* [Work task] Below are records; print only the lines from the line containing "Given: Open the" to the end, both included, reproduced exactly and without the pictures.

::::::::

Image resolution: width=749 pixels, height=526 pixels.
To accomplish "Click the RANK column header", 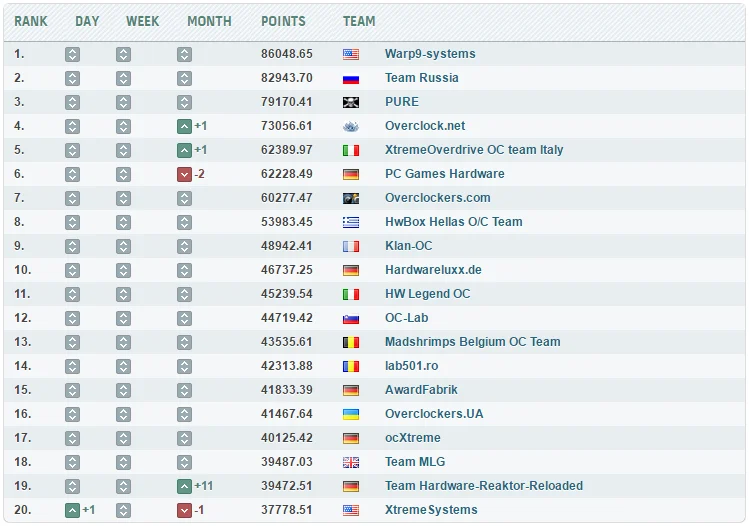I will pos(31,21).
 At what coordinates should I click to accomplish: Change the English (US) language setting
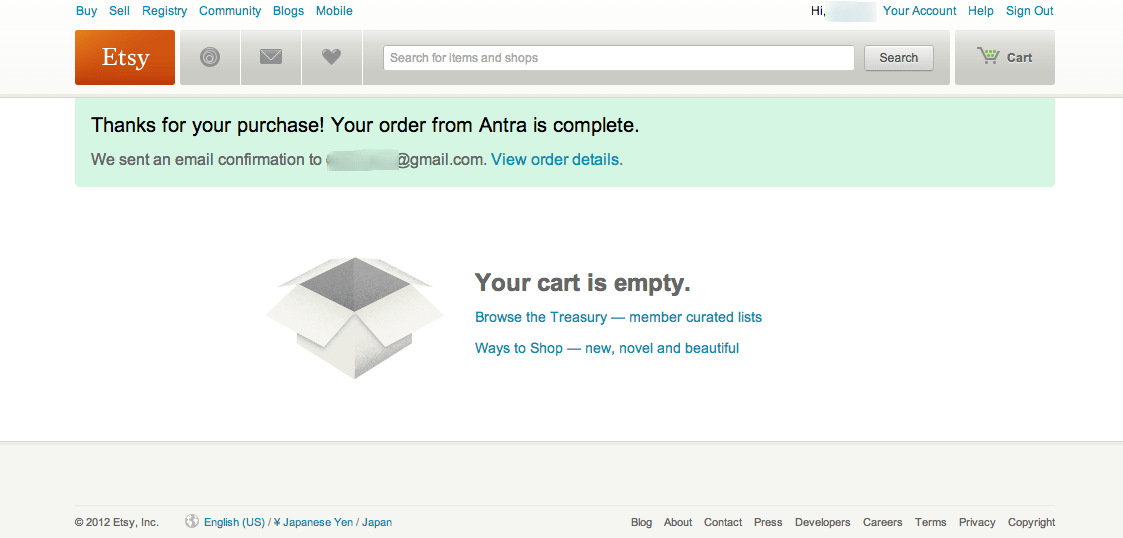pos(234,522)
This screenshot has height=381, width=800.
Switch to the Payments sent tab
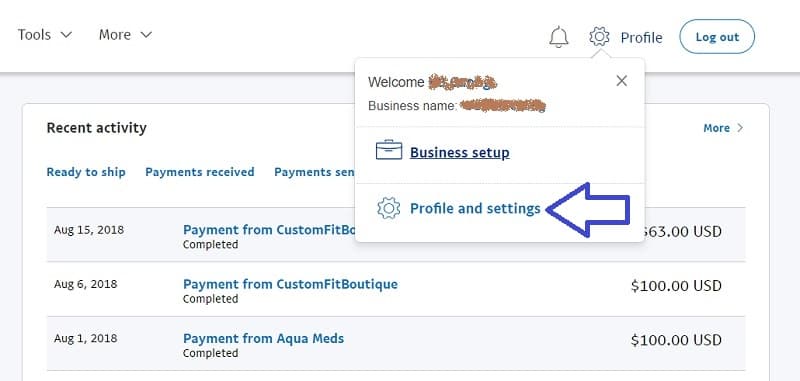pyautogui.click(x=314, y=172)
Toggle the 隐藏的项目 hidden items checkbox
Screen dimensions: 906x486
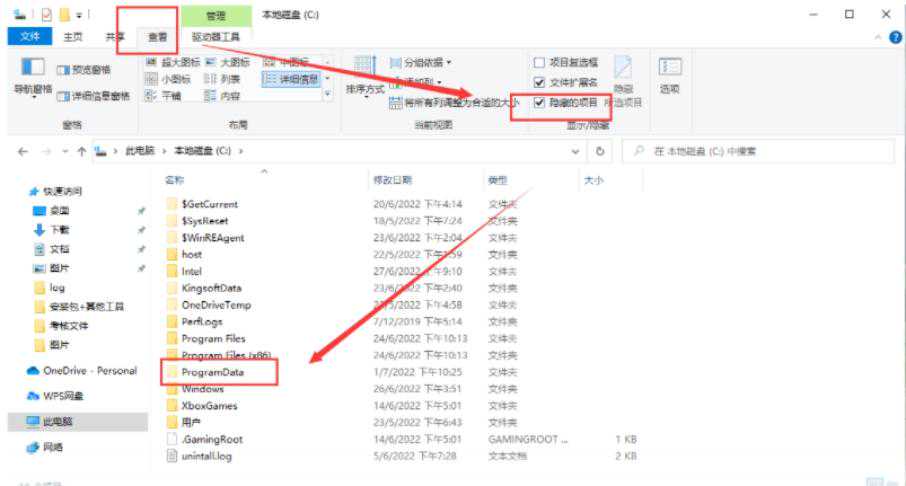(540, 102)
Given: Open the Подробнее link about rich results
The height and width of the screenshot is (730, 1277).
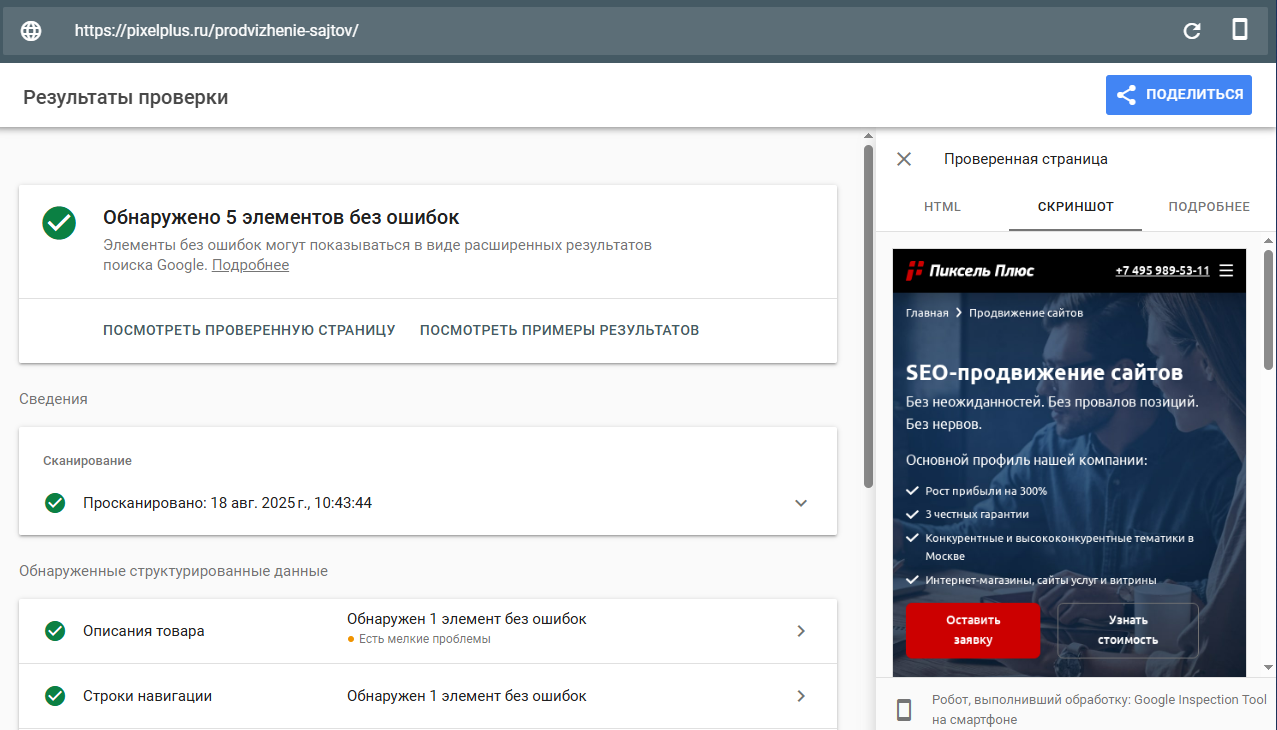Looking at the screenshot, I should click(250, 265).
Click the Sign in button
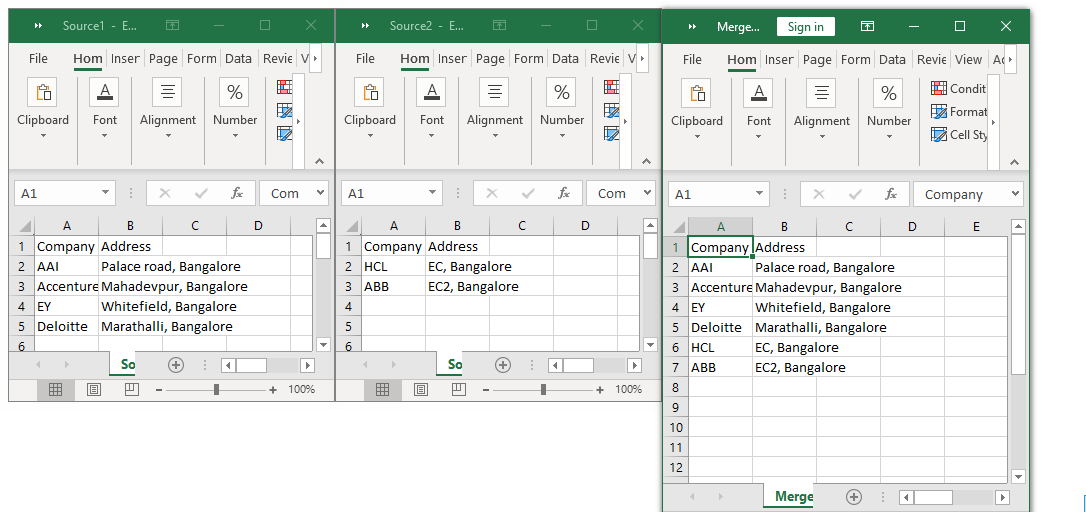Screen dimensions: 1086x512 point(805,26)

::::::::

* [Result of the exercise]
Given: Open the Подробнее link about rich results
The height and width of the screenshot is (730, 1277).
Looking at the screenshot, I should click(250, 265).
Click the Sign in button
Screen dimensions: 1086x512 point(805,26)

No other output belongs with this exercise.